Also, wenn der Kuchenlöwe brüllt, und meiner brüllt ehrlich gesagt ziemlich häufig und ziemlich laut, dann ist und bleibt für mich die erste Adresse auf dem Prenzlauer Berg, wenn nicht in ganz Berlin, das Sowohlalsauch. Um hier einen Platz zu bekommen, bin am Sonntag auch gern mal bereit, zehn Minuten im Gerummel der Gäste und Kellner zu warten, das sich, zumal im Winter, zwischen den dicht gestellten Tischen schnell ergibt.

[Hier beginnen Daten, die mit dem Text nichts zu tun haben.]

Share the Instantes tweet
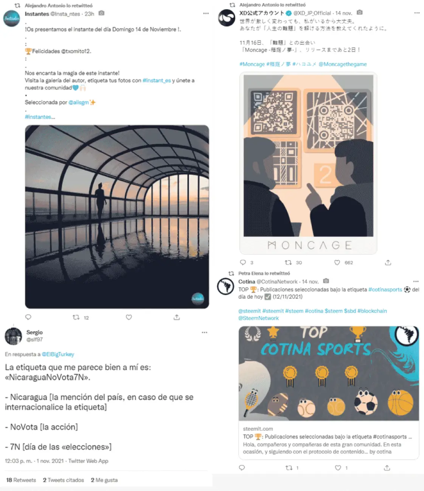 177,317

Aber wenn dann endlich ein Platz frei wird, am besten auf der fast die ganze Länge des Ladens durchlaufenden roten Couch, dann hat sich das Warten definitiv gelohnt. Kaum niedergesetzt, begebe ich mich auch schon zum Studium des Angebots an den Kuchenaussteller. Die Hände zittern, als zuckten zweihundertzwanzig Volt hindurch, aber so ist das eben, wenn die Nervenbahnen so grässlich unterzuckert sind. Also, Konzentration! Von der klassischen Schwarzwälderkirschtorte über den Carrotcake bis zur Sachertorte (alle zwischen 2,90 und 3,50 Euro) gibt es soviele tolle Sachen, dass ich schon wiederholt verführt war, dem Namen des Ladens alle Ehre zu machen. Nein, ich fahre meinen Bauch noch nicht in einer Schubkarre durch die Gegend. Sondern auf einem Rollator mit Ladefläche. Quatsch! Schnell einen Blick in die Kaffeekarte geworfen! Die beknackten Namen wie Kleiner Brauner und Einspänner (fehlt nur noch der Rossapfelige) zeugen von der ursprünglichen Idee, ein Wiener Kaffeehaus in Berlin zu eröffnen. Dafür fehlt es allerdings an der hallenartigen Großzügigkeit, die den Gast in den österreichischen Originalschauplätzen so schön abrückt vom Geschiebe und Gedränge.
Aber wir sind in Berlin, und zwar auf dem Prenzlauer Berg, wo wir am Nebentisch die kecken Mütter beobachten können, wie sie Baby und Kuchen zusammen geschaukelt kriegen und nebenbei noch kluge Dinge aus dem Studium zitieren.